» Exercise aim
Retype the following data exactly, but leave its pictures out.

Saved entries:
◆ ◆ ◆ ◆

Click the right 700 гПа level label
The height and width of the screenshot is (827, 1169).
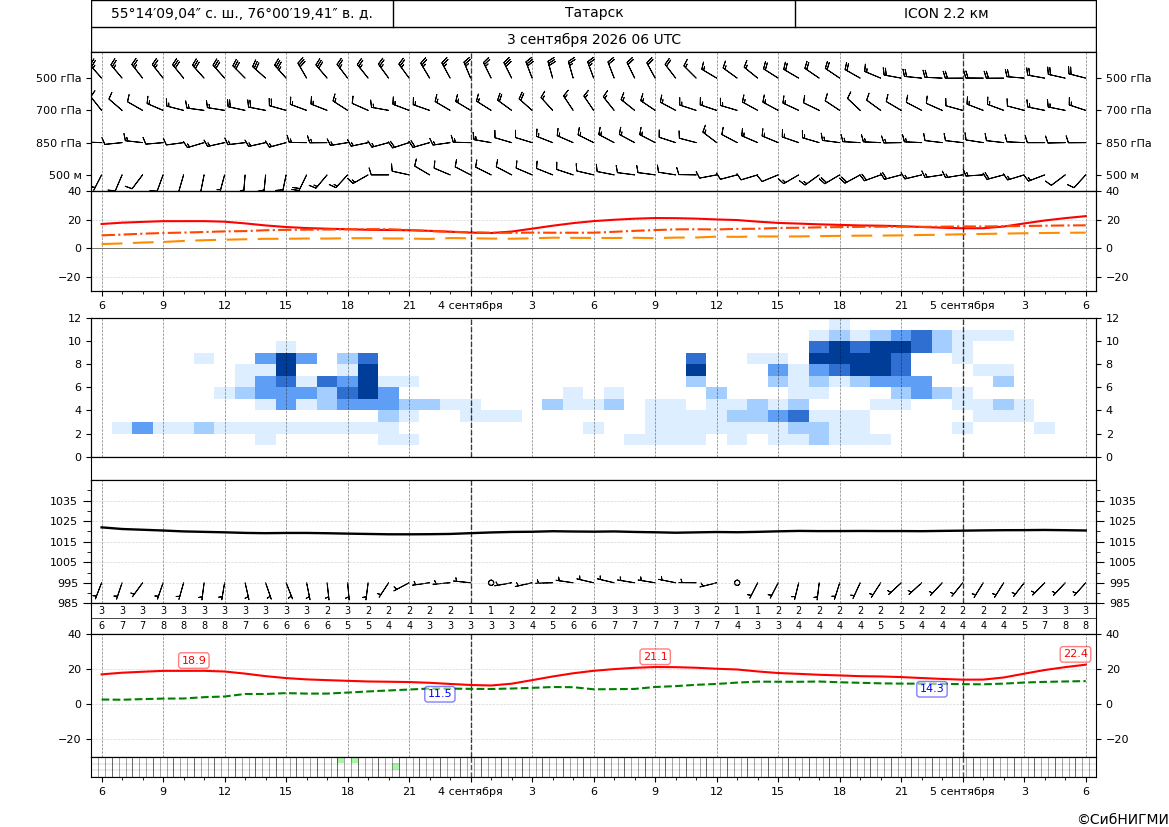(1129, 110)
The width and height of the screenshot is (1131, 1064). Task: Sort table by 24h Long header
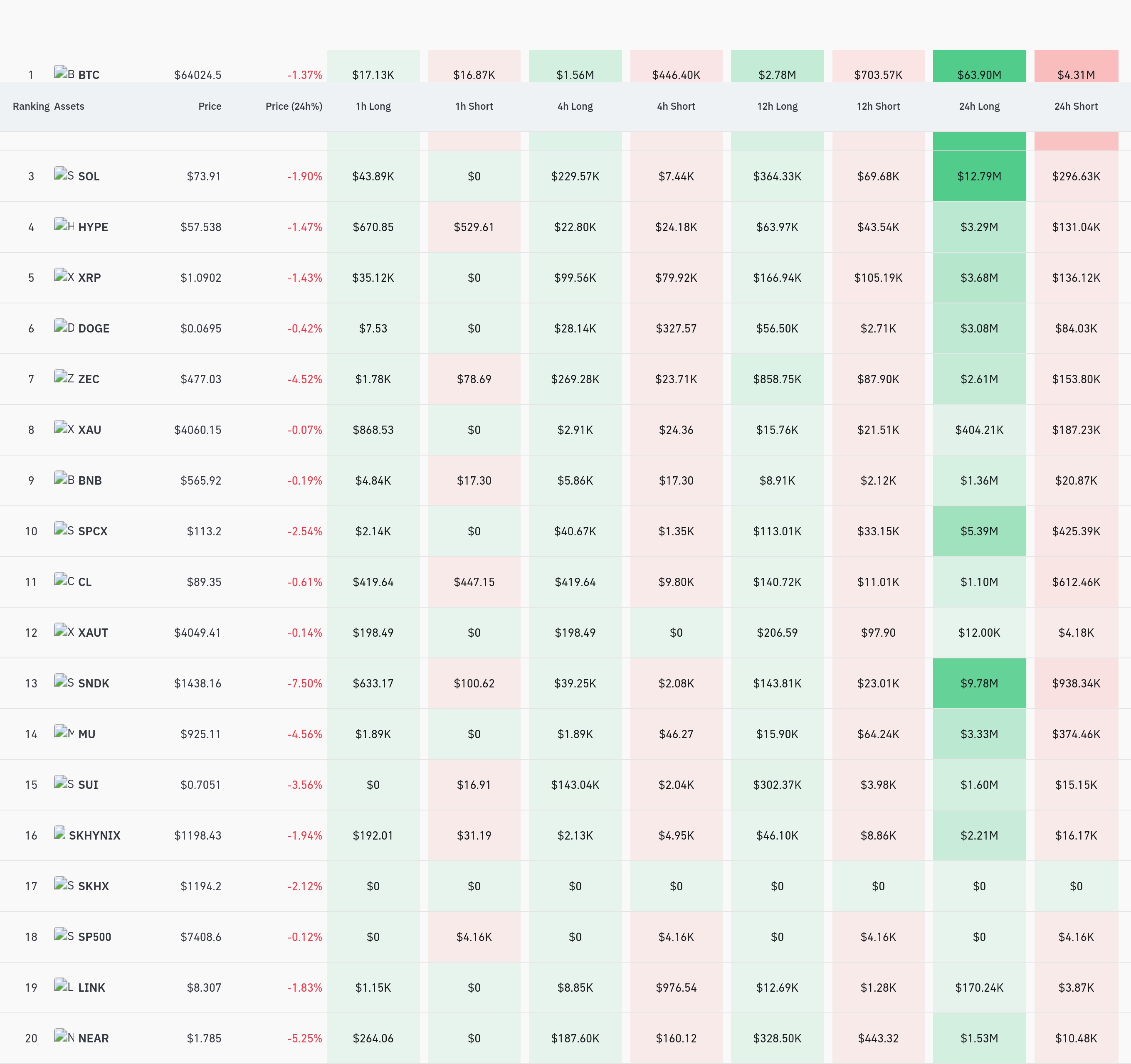point(979,106)
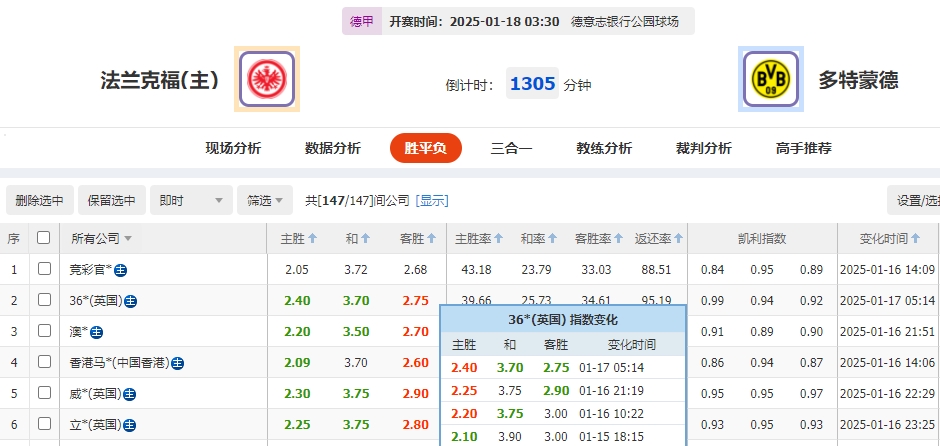Click the blue icon beside 36*(英国)

(x=131, y=301)
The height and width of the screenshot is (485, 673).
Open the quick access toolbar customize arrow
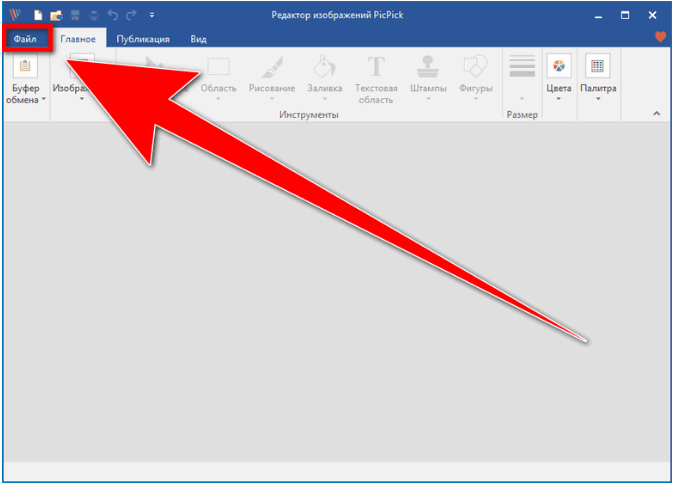pos(151,16)
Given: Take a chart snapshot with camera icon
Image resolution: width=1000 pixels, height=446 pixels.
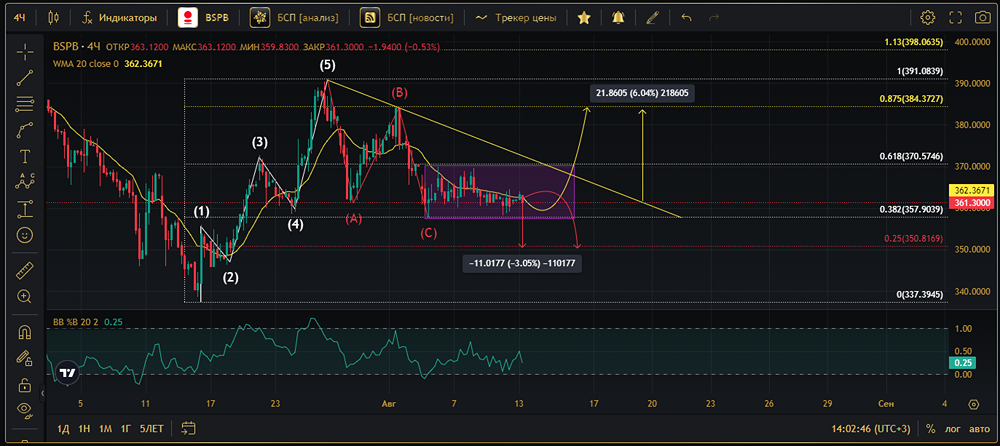Looking at the screenshot, I should [956, 18].
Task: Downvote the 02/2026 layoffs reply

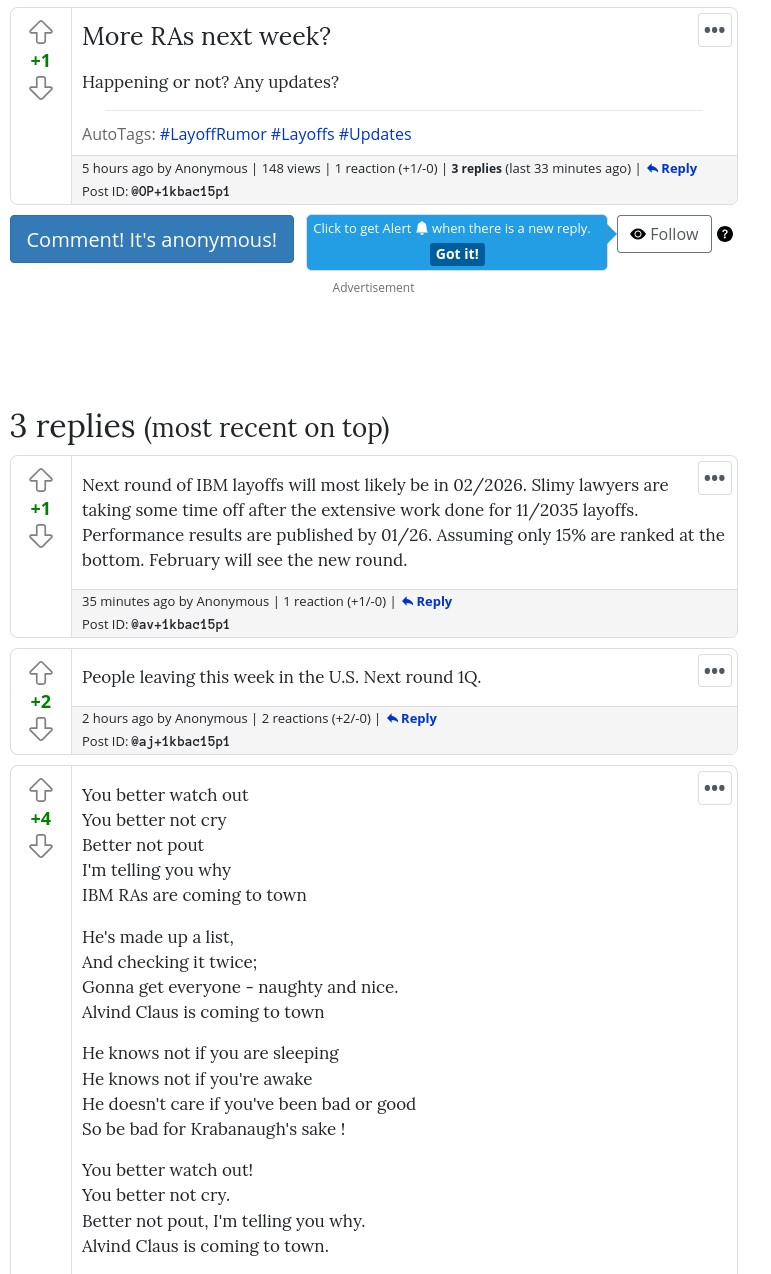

◆ ◆ ◆ ◆

» Your solution
Click the right 700 гПа level label
The height and width of the screenshot is (827, 1169).
(1129, 110)
The width and height of the screenshot is (1131, 1064). Task: Sort table by 24h Long header
point(979,106)
Click the blue icon beside 36*(英国)

(x=131, y=301)
The height and width of the screenshot is (485, 673).
Open the quick access toolbar customize arrow
pos(151,16)
Given: Take a chart snapshot with camera icon
Image resolution: width=1000 pixels, height=446 pixels.
Looking at the screenshot, I should [956, 18].
Task: Downvote the 02/2026 layoffs reply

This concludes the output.